TABLE OF CONTENTS

    Contributors

    • Kristin Cowalcijk

      Kristin Cowalcijk is a staff engineer of Wherobots Inc. He is a PMC of Apache Sedona.

    • Jia Yu

      Jia Yu is a co-founder and the Chief Architect of Wherobots Inc. He is the PMC Chair of Apache Sedona

    What is Map Matching?

    GPS data is inherently noisy and often lacks precision, which can make it challenging to extract accurate insights. This imprecision means that the GPS points logged may not accurately represent the actual locations where a device was. For example, GPS data from a drive around a lake may incorrectly include points that are over the water!

    To address these inaccuracies, teams commonly use two approaches:

    1. Identifying and Dropping Erroneous Points: This method involves manually or algorithmically filtering out GPS points that are clearly incorrect. However, this approach can reduce analytical accuracy, be costly, and is time-intensive.
    2. Map Matching Techniques: A smarter and more effective approach involves using map matching techniques. These techniques take the noisy GPS data points and compute the most likely path taken based on known transportation segments such as roadways or trails.

    WherobotsAI Map Matching offers an advanced solution for this problem. It performs map matching with high scale on millions or even billions of trips with ease and performance, ensuring that the GPS data aligns accurately with the actual paths most likely taken.

    map matching telematics

    An illustration of map matching. Blue dots: GPS samples, Green line: matched trajectory.
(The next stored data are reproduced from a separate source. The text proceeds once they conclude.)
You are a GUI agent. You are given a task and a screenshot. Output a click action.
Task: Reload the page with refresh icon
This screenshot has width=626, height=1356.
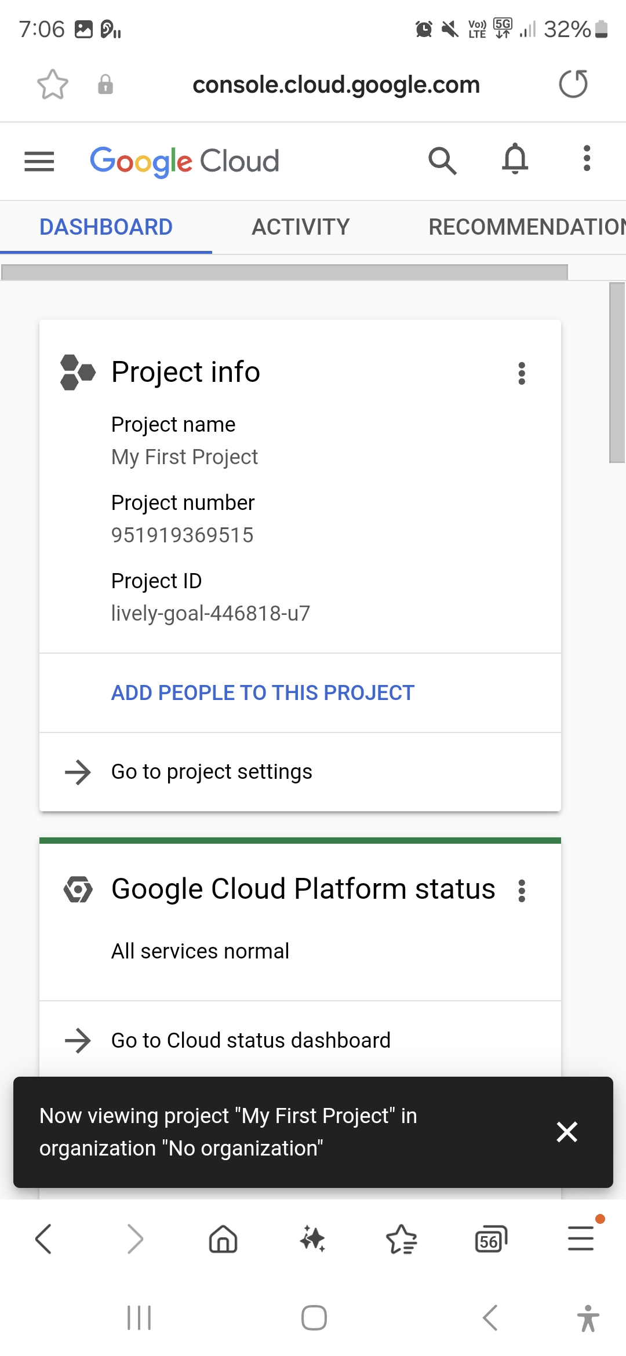pos(573,84)
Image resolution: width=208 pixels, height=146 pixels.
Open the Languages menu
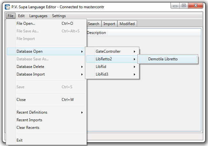tap(38, 16)
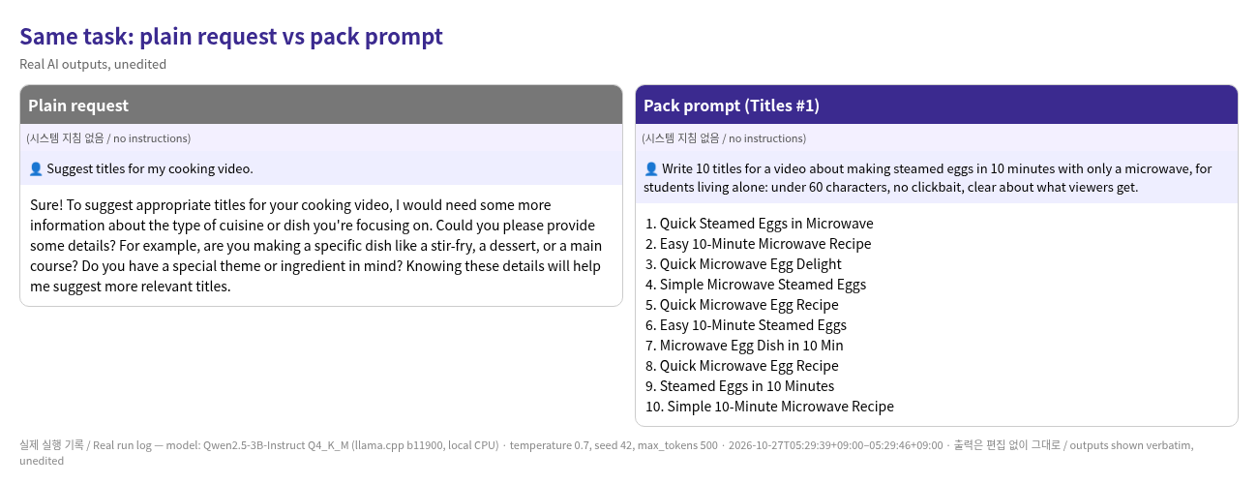The image size is (1258, 484).
Task: Click the no-instructions note under Pack prompt
Action: point(724,138)
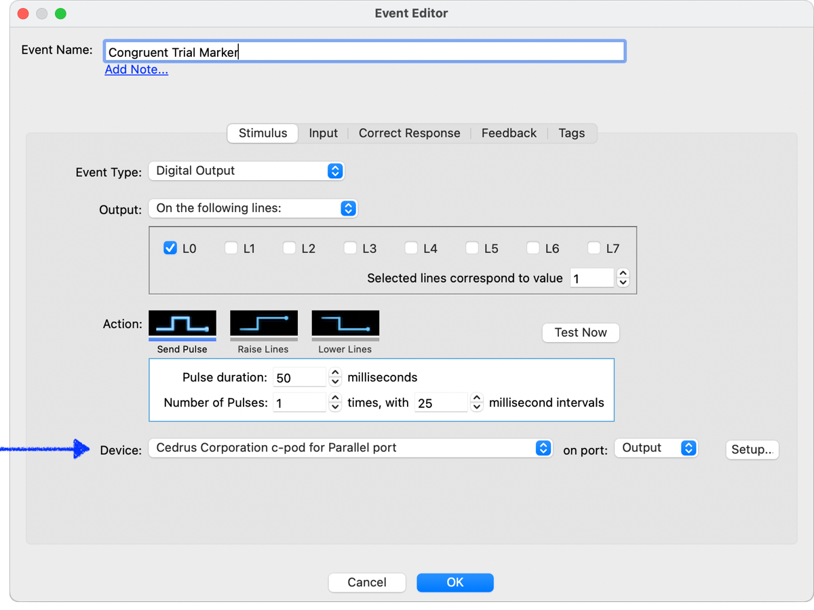Confirm the event with OK
The height and width of the screenshot is (610, 814).
(x=454, y=582)
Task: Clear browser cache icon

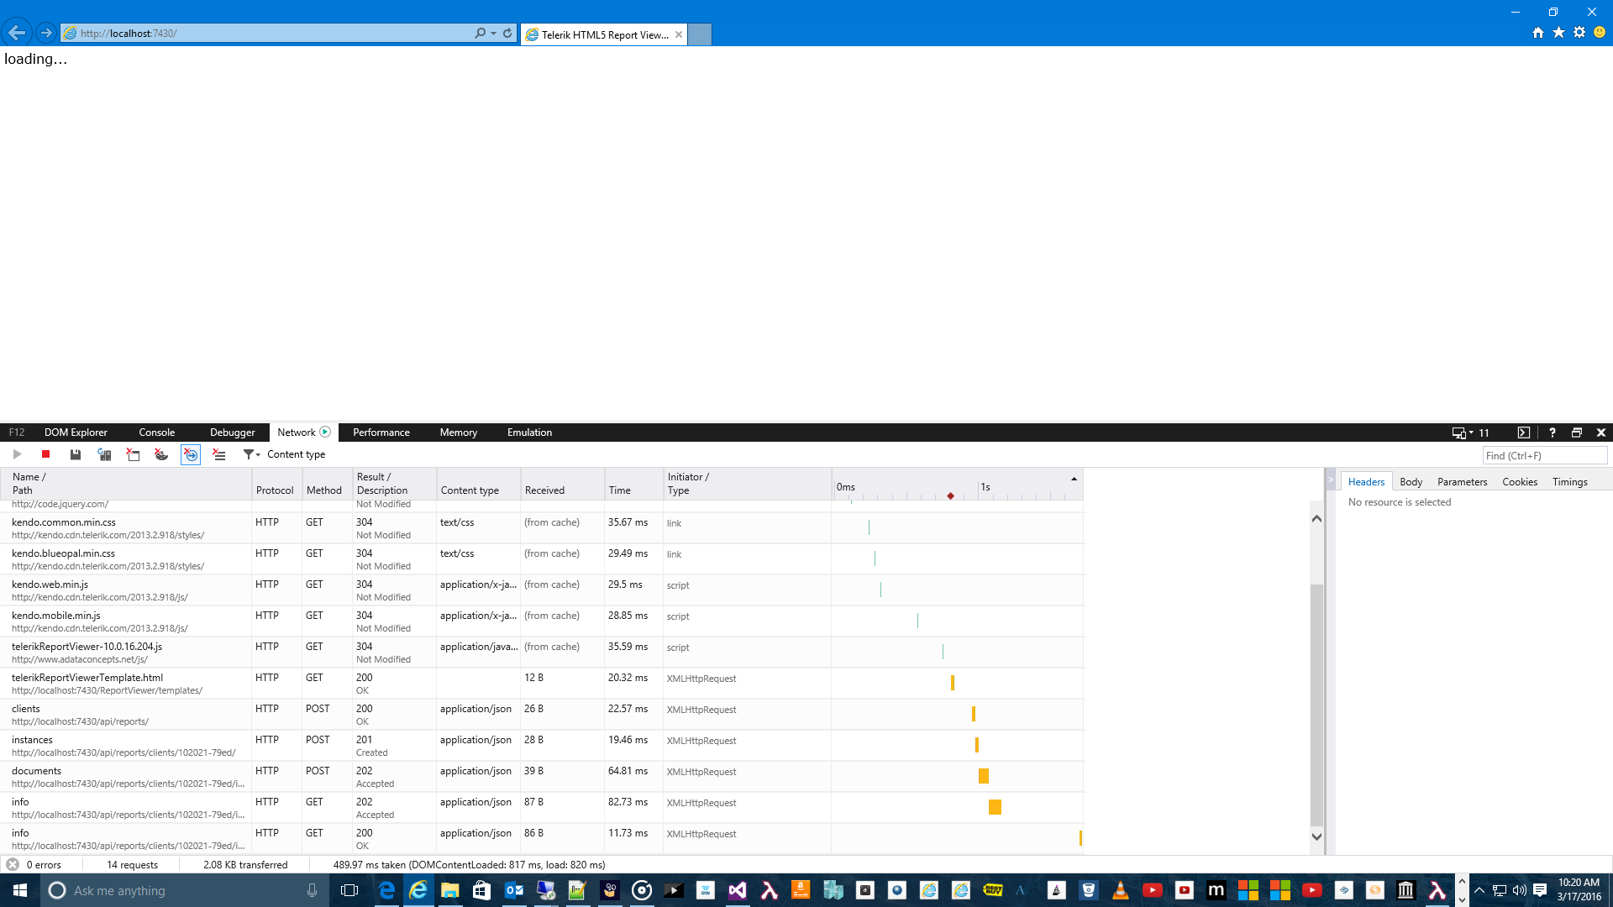Action: click(x=133, y=454)
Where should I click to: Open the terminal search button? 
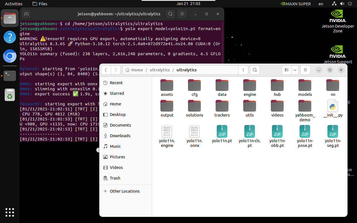pos(170,14)
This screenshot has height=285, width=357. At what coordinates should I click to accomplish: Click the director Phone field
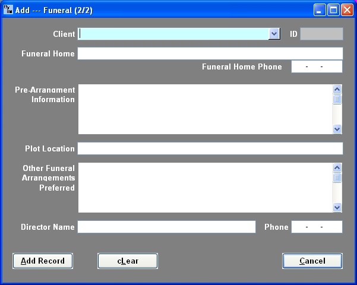317,227
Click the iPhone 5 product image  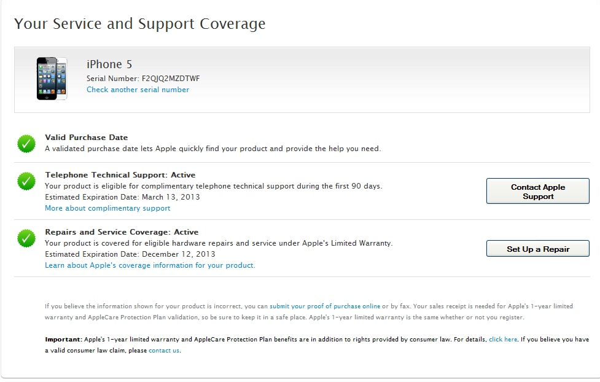pyautogui.click(x=52, y=78)
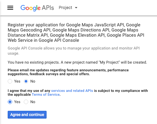
Task: Select Yes radio circle for Terms agreement
Action: (x=10, y=102)
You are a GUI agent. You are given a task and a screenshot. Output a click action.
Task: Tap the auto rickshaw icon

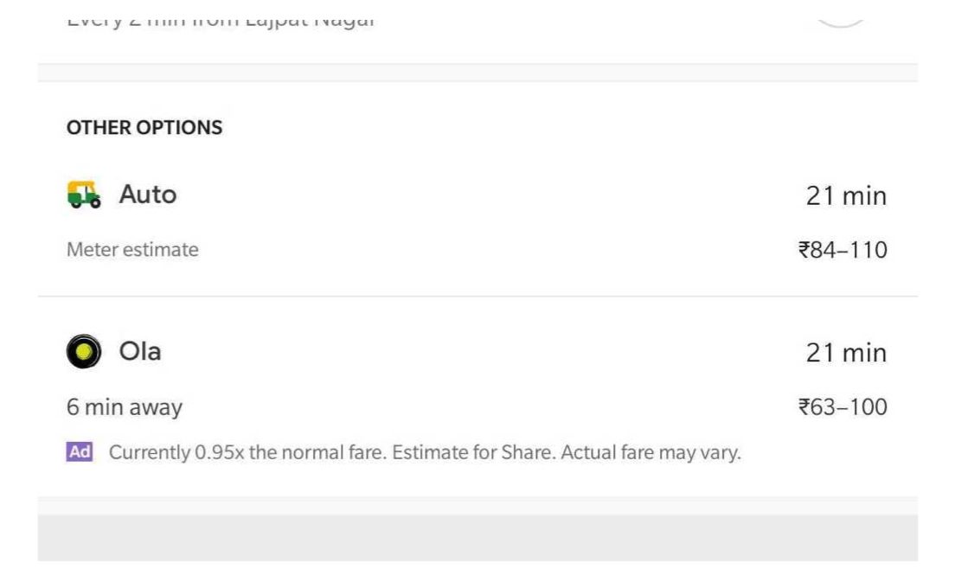coord(84,195)
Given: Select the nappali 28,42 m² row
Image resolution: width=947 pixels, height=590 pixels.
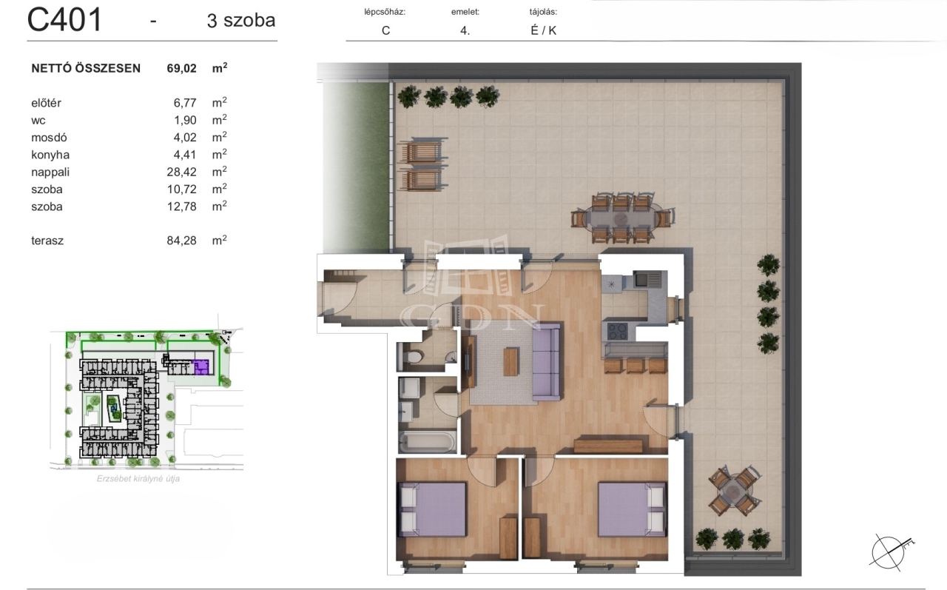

    Map matching is a common solution for preparing GPS data for use in a wide range of applications including:

    • Sattelite & GPS based navigation
    • GPS tracking of freight
    • Assessing risk of driving behavior for improved insurance pricing
    • Post hoc analysis of self driving car trips for telematics teams
    • Transportation engineering and urban planning

    The objective of map matching is to accurately determine which road or path in the digital map corresponds to the observed geographic coordinates, considering factors such as the accuracy of the location data, the density and layout of the road network, and the speed and direction of travel.

    Existing Solutions for Map Matching

    Most map matching implementations are variants of the Hidden Markov Model (HMM)-based algorithm described by Newson and Krumm in their seminal paper, "Hidden Markov Map Matching through Noise and Sparseness." This foundational research has influenced a variety of map matching solutions available today.

    However, traditional HMM-based approaches have notable downsides when working with large-scale GPS datasets:

    1. Significant Costs: Many commercially available map matching APIs charge substantial fees for large-scale usage.
    2. Performance Issues: Traditional map matching algorithms, while accurate, are often not optimized for large-scale computation. They can be prohibitively slow, especially when dealing with extensive GPS data, as the underlying computation struggles to handle the data scale efficiently.

    These challenges highlight the need for more efficient and cost-effective solutions capable of handling large-scale GPS datasets without compromising on performance.

    RESTful API Map Matching Options

    The Mapbox Map Matching API, HERE Maps Route Matching API, and Google Roads API are powerful RESTful APIs for performing map matching. These solutions are particularly effective for small-scale applications. However, for large-scale applications, such as population-level analysis involving millions of trajectories, the costs can become prohibitively high.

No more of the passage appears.